Since pictures are not wanted in the copy, output only the rest of each record exactly.

## THE DATA
BEGIN

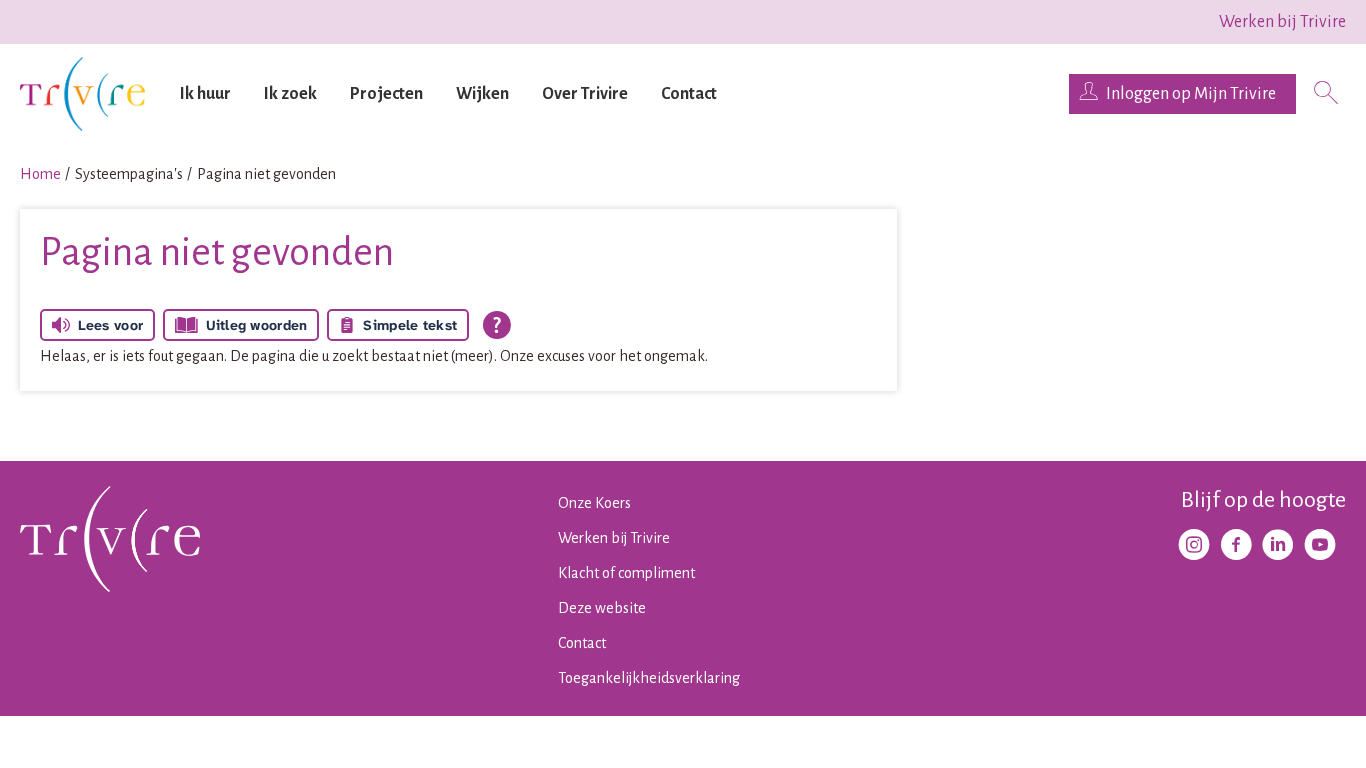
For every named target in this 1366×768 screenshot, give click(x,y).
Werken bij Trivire (1282, 22)
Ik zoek (290, 94)
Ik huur (205, 94)
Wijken (482, 94)
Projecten (386, 94)
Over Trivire (585, 94)
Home (40, 174)
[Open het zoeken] (1326, 94)
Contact (689, 94)
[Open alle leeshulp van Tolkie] (497, 325)
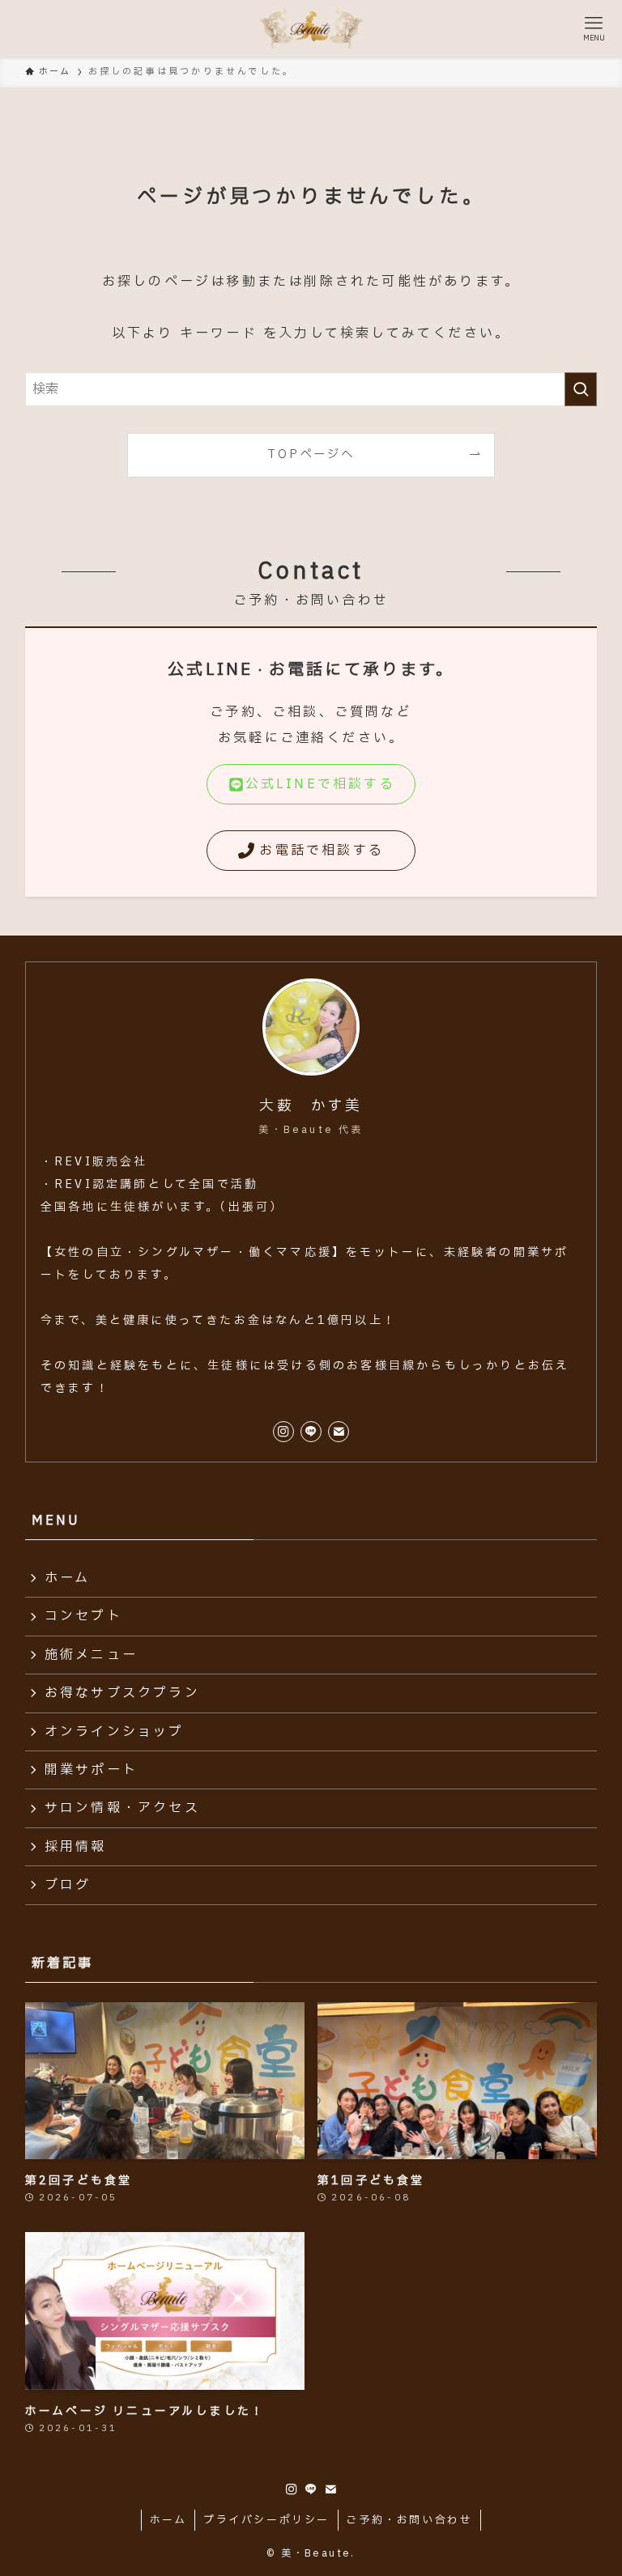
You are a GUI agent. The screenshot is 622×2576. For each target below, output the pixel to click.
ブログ (68, 1885)
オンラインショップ (115, 1732)
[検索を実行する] (580, 389)
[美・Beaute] (310, 28)
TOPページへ (310, 454)
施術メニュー (91, 1655)
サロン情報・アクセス (122, 1808)
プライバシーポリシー (266, 2520)
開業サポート (91, 1770)
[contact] (338, 1431)
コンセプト (83, 1616)
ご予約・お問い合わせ (409, 2520)
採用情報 (76, 1847)
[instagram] (283, 1431)
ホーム (68, 1578)
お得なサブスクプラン (122, 1693)
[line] (311, 1431)
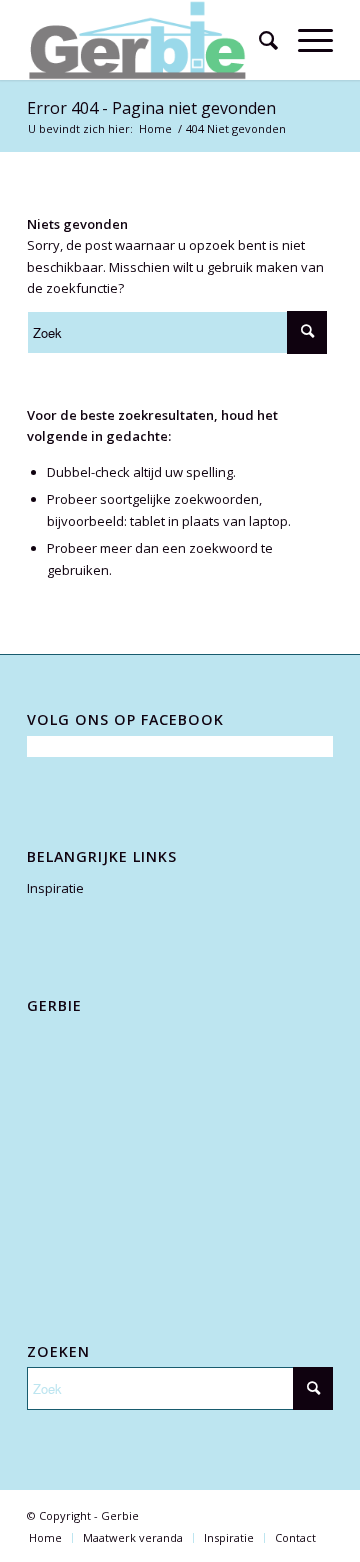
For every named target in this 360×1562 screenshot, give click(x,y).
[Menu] (305, 40)
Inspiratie (55, 888)
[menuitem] (258, 40)
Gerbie (120, 1515)
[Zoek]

END

## WRITTEN RESPONSE
For every named target in this 1366×768 screenshot, give click(x,y).
Werken bij Trivire (1282, 22)
Ik zoek (290, 94)
Ik huur (205, 94)
Wijken (482, 94)
Projecten (386, 94)
Over Trivire (585, 94)
Home (40, 174)
[Open het zoeken] (1326, 94)
Contact (689, 94)
[Open alle leeshulp van Tolkie] (497, 325)
You are a GUI agent. The screenshot is 622×2576. For each target below, output the pixel to click.
ブログ (68, 1885)
オンラインショップ (115, 1732)
[検索を実行する] (580, 389)
[美・Beaute] (310, 28)
TOPページへ (310, 454)
施術メニュー (91, 1655)
サロン情報・アクセス (122, 1808)
プライバシーポリシー (266, 2520)
開業サポート (91, 1770)
[contact] (338, 1431)
コンセプト (83, 1616)
ご予約・お問い合わせ (409, 2520)
採用情報 (76, 1847)
[instagram] (283, 1431)
ホーム (68, 1578)
お得なサブスクプラン (122, 1693)
[line] (311, 1431)
For every named target in this 360×1562 screenshot, give click(x,y).
[Menu] (305, 40)
Inspiratie (55, 888)
[menuitem] (258, 40)
Gerbie (120, 1515)
[Zoek]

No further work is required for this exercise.